A Phase I, Multi-center, Open-label, Dose Escalation, First-In-Human Study to Assess the Safety, Tolerability and Pharmacokinetics of JSKN003 in Subjects With Advanced or Metastatic Solid Malignant Tumors
Overview
- Phase
- Phase 1
- Intervention
- JSKN003
- Conditions
- Advanced Solid Tumors
- Sponsor
- Alphamab (Australia) Co Pty Ltd.
- Enrollment
- 62
- Locations
- 1
- Primary Endpoint
- MTD
- Status
- Completed
- Last Updated
- 8 months ago
Overview
Brief Summary
This study is an open-label, multicenter, first-in-human, Phase I, dose escalation study to evaluate the safety, tolerability, PK, and preliminary anti-tumor activity of JSKN003 in subjects with advanced inoperable or metastatic solid malignant tumors that are expected to be HER2 expression.
Detailed Description
The dose escalation study will utilize single patient accelerated dose titration for the first two dose levels, 1.0 and 2.1 mg/kg, followed by dose cohorts 4.2, 5.2, 6.3, 7.3, and 8.4 mg/kg which will all be enrolled and monitored using the Bayesian optimal interval design, aimed at determining the MTD, RDE/RP2D of JSKN003. The dose-escalation of 9.4 mg/kg and 10.5 mg/kg should be determined per discussion between Safety Monitoring Committee and sponsor if deemed necessary, the SMC had the right of deciding to dose-escalate at other dose levels . Moreover, the SMC is also responsible for deciding the MTD and the recommended dose level for dose-expansion study. Enrolled patients will be sequentially assigned to the planned dose levels as required by the protocol and treated with JSKN003 IV Q3W to observe the occurrence of treatment related AEs and dose limiting toxicities. The DLT observation period is 21 days from administration of the first dose of JSKN003. The study will use a modified ADT design and BOIN design for dosing cohort management to determine the MTD and RDE/RP2D. The starting dose of JSKN003 is 1.0 mg/kg, followed by 2.1, 4.2, 5.3, 6.3, 7.3, 8.4, 9.4 and 10.5 mg/kg. The investigational product will be administered on Day 1 every 3 weeks via intravenous infusion, and the first cycle of JSKN003 treatment is for DLT evaluation.
Investigators
Eligibility Criteria
Inclusion Criteria
- •Be willing and able to provide signed informed consent form (ICF) for the trial.

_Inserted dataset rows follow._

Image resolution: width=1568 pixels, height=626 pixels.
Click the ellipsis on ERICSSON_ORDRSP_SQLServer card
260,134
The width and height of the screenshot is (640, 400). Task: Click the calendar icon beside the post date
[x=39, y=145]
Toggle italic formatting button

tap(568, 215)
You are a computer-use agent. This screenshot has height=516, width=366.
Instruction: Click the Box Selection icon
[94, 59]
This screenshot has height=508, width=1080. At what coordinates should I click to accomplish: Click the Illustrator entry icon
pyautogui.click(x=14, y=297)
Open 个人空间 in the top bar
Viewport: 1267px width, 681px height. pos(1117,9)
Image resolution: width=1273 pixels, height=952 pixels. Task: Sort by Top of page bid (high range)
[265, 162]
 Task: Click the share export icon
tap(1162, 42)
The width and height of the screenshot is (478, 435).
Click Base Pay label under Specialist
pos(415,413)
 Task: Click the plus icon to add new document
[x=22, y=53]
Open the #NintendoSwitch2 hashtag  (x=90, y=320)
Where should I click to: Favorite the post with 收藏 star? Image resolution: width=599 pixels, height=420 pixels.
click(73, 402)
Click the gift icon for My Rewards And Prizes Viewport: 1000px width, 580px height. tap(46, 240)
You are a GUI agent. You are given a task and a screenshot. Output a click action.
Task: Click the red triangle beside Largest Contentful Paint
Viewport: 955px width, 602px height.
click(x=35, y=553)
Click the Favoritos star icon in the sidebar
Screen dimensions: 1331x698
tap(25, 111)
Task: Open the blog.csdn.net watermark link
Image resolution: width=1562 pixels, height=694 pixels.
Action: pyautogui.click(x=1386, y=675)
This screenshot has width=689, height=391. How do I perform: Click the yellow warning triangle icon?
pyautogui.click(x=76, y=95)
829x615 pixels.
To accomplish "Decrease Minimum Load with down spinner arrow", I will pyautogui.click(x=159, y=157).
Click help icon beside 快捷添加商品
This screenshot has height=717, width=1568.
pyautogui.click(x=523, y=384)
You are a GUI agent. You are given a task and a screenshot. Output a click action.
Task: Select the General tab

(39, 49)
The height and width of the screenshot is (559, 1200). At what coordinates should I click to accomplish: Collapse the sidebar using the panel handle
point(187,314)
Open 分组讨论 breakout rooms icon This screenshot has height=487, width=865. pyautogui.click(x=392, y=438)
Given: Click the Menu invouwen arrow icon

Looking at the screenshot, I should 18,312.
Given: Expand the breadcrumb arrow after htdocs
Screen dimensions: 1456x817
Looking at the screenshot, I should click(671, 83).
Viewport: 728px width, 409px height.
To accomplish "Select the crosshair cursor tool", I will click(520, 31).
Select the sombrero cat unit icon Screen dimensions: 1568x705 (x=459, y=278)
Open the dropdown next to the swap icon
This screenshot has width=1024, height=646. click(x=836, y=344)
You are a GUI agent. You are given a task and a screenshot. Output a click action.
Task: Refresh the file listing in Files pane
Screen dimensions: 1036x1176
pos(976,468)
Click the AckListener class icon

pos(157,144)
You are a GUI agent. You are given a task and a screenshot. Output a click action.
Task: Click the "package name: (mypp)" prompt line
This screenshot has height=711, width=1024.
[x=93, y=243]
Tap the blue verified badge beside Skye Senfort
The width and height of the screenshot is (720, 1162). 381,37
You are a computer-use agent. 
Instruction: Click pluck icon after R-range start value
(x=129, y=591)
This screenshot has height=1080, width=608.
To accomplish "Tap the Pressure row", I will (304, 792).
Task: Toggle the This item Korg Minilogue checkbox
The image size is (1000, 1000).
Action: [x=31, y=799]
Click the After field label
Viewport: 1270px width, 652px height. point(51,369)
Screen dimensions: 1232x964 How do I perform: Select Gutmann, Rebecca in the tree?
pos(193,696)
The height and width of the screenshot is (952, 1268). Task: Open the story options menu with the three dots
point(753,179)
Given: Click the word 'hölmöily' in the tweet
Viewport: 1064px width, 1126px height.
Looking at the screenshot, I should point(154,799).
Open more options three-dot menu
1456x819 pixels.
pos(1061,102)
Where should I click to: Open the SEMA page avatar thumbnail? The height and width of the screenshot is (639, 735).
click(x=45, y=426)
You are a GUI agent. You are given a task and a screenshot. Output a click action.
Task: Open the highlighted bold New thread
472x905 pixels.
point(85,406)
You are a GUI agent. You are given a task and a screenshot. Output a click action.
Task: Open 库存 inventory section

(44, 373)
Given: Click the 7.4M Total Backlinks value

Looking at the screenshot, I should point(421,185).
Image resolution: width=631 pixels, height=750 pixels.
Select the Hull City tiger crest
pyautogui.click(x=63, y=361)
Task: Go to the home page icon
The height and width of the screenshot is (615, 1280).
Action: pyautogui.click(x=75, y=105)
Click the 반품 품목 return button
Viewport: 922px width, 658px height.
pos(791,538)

- •Male or female, 18 years of age or older; willing and able to comply with study requirements.
- •Eastern Cooperative Oncology Group performance status (ECOG PS) of 0 or 1 with no deterioration within 2 weeks of scheduled study treatment, and life expectancy ≥ 12 weeks.
- •Must have a pathologically documented advanced/unresectable or metastatic solid malignant tumor with HER-2 expression (IHC ≥ 1+) that is refractory to or intolerable with standard treatment, or for which no standard treatment is available.
- •Baseline measurable disease according to RECIST 1.
- •Target lesions situated in a previously irradiated area are considered measurable if progression has been demonstrated in such lesions.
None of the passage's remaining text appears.